La Shawiniganaise d'adoption Virginie Fréchette a réalisé un film documentaire sur Bicolline, levant le voile sur ce site de jeu de rôle médiéval fantastique «Grandeur nature» de Saint-Mathieu-du-Parc.

Un documentaire sur Bicolline

L'univers de Bicolline a fait l'objet d'un long-métrage documentaire. Le site de jeu de rôle du type «Grandeur nature» de Saint-Mathieu-du-Parc a été démythifié par Virginie Fréchette via Bicolline, le jeu des jeux.
Projeté en avant-première samedi dernier à L'Espace Shawinigan, le documentaire lève le voile sur le monde des passionnés de l'époque médiévale à saveur fantastique.
Des passionnés qui, depuis 1996, se rassemblent pendant cinq jours en août pour vivre l'événement ultime, la bataille de Bicolline.

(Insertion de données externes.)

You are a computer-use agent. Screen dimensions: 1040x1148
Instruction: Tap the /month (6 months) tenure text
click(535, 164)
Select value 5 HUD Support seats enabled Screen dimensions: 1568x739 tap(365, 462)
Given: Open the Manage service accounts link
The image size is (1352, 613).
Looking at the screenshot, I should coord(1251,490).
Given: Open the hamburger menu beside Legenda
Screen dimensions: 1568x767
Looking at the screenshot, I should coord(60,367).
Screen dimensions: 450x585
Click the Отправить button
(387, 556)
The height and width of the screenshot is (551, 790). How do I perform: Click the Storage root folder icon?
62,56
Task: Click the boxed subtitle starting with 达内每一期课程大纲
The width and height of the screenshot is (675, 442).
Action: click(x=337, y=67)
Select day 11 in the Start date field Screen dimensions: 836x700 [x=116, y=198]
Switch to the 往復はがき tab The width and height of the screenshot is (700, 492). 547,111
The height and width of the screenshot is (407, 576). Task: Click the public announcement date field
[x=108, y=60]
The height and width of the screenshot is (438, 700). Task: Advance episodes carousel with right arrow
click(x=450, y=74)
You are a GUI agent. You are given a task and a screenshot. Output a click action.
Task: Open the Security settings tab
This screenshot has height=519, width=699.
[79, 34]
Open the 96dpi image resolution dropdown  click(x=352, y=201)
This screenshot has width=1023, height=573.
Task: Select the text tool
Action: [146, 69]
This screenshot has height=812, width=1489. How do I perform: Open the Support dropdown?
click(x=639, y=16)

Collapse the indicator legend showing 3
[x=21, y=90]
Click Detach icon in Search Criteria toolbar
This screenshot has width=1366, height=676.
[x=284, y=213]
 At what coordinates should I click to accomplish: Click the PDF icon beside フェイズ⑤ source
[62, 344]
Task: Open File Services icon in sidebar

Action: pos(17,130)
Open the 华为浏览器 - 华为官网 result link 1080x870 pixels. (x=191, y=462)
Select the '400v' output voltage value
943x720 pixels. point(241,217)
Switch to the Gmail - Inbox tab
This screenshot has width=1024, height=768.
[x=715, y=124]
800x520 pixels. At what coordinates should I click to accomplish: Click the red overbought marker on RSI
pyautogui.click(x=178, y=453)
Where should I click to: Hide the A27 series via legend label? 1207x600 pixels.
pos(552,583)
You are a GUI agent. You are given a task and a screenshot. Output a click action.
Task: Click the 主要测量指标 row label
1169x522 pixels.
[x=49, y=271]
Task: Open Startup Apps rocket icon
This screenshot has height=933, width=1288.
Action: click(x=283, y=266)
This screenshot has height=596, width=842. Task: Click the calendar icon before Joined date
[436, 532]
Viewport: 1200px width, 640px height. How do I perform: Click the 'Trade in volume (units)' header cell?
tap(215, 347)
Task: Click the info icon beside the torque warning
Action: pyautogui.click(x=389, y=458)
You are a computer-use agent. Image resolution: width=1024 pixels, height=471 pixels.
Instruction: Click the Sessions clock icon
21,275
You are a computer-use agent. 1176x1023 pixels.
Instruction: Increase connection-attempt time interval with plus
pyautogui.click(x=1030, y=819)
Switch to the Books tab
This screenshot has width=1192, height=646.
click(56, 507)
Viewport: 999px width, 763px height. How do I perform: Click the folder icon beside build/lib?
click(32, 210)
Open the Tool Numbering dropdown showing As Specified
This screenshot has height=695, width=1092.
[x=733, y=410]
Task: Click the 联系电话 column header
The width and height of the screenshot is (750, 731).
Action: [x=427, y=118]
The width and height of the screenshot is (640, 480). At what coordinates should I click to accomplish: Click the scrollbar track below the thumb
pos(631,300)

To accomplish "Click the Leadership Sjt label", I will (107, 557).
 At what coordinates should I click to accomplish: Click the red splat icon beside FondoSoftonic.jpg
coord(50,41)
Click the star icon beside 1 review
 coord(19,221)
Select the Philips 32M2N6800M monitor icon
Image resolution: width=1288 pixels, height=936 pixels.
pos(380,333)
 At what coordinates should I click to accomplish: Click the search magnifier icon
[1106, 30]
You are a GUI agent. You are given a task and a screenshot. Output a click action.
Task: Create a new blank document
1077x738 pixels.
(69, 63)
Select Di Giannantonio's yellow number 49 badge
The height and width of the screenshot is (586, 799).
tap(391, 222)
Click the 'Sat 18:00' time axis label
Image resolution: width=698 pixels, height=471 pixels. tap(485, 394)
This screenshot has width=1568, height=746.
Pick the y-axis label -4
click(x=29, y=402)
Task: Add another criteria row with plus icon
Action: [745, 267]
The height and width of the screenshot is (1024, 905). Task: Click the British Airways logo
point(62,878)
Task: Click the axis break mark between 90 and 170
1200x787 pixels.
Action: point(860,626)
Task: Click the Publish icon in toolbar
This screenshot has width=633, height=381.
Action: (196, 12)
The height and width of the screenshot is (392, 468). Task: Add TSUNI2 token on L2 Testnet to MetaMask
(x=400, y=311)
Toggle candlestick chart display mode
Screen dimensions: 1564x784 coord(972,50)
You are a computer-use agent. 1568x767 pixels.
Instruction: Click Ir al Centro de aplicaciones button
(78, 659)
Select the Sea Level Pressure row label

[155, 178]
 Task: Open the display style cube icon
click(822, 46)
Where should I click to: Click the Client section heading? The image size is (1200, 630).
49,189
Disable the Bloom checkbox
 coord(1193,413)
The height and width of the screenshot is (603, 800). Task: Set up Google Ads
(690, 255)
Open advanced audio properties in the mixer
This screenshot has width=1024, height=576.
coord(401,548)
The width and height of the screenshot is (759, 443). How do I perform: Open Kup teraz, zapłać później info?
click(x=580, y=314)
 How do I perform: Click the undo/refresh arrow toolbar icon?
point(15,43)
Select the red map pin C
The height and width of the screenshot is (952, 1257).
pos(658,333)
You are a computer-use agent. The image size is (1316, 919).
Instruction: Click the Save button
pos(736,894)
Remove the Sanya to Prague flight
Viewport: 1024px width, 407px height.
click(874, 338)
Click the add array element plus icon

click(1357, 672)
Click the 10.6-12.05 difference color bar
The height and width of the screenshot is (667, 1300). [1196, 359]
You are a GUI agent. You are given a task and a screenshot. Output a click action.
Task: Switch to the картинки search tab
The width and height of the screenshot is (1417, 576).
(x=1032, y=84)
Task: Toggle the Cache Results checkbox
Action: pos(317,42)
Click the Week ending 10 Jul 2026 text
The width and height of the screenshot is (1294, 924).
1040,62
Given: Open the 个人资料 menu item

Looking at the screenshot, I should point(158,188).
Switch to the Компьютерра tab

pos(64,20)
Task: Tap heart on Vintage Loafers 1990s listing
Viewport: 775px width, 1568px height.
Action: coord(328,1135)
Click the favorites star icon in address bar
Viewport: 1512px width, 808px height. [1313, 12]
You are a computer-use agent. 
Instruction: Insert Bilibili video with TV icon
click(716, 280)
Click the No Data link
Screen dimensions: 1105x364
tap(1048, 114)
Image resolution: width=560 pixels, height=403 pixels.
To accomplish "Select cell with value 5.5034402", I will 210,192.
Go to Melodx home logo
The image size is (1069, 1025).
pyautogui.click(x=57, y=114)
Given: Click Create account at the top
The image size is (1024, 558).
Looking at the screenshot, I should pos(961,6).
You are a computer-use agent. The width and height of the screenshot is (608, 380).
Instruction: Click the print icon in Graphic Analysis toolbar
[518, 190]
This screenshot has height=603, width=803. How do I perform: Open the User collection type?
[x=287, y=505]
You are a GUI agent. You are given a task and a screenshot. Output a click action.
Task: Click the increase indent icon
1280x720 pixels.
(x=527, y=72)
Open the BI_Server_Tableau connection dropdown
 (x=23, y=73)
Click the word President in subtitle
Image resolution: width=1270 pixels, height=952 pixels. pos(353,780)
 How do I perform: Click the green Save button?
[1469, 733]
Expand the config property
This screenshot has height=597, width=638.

«En 2006, j'ai été invitée par Patrick René à Bicolline. Je ne connaissais pas ça du tout», raconte Virginie Fréchette, établie à Shawinigan depuis quelques années.
Impressionnée par l'univers qu'elle y a découvert, la jeune femme fut animée de l'élan d'en faire un documentaire.
«J'ai été fascinée par toute la magie qu'il y a à Bicolline: le retour dans le temps, le respect de l'époque par tous les gens qui participent. C'est un monde assez mystérieux, que je voulais faire connaître au grand public tout comme moi je l'ai connu», explique la cinéaste de 29 ans.
Détentrice d'un baccalauréat en cinéma et littérature de l'Université de Montréal, Virginie Fréchette n'avait pas vraiment travaillé dans son domaine, la vie l'ayant fait bifurquer vers d'autres horizons.
Le coup de coeur qu'elle a ressenti à la découverte de Bicolline s'est transformé en opportunité de ressusciter son intérêt pour le cinéma.
La recherche de financement l'a menée au programme Jeunes volontaires d'Emploi-Québec, qui lui a permis de coproduire et réaliser son film avec Patrick René, son parrain dans le projet.
Trois années de tournage, une centaine d'entrevues et près de 300 heures d'images ont rendu possible l'élaboration d'un portrait de la microsociété que constitue Bicolline à travers ses jeux, ses règles, ses rapports, son économie et son évolution.
Virginie Fréchette souhaite présenter son oeuvre dans les festivals de films documentaires au Québec et en Europe si possible, et trouver un distributeur qui en commercialiserait des versions DVD.
Cette expérience aura aussi servi de tremplin à la cinéaste qui travaillera dès la semaine prochaine pour une maison de production de la région.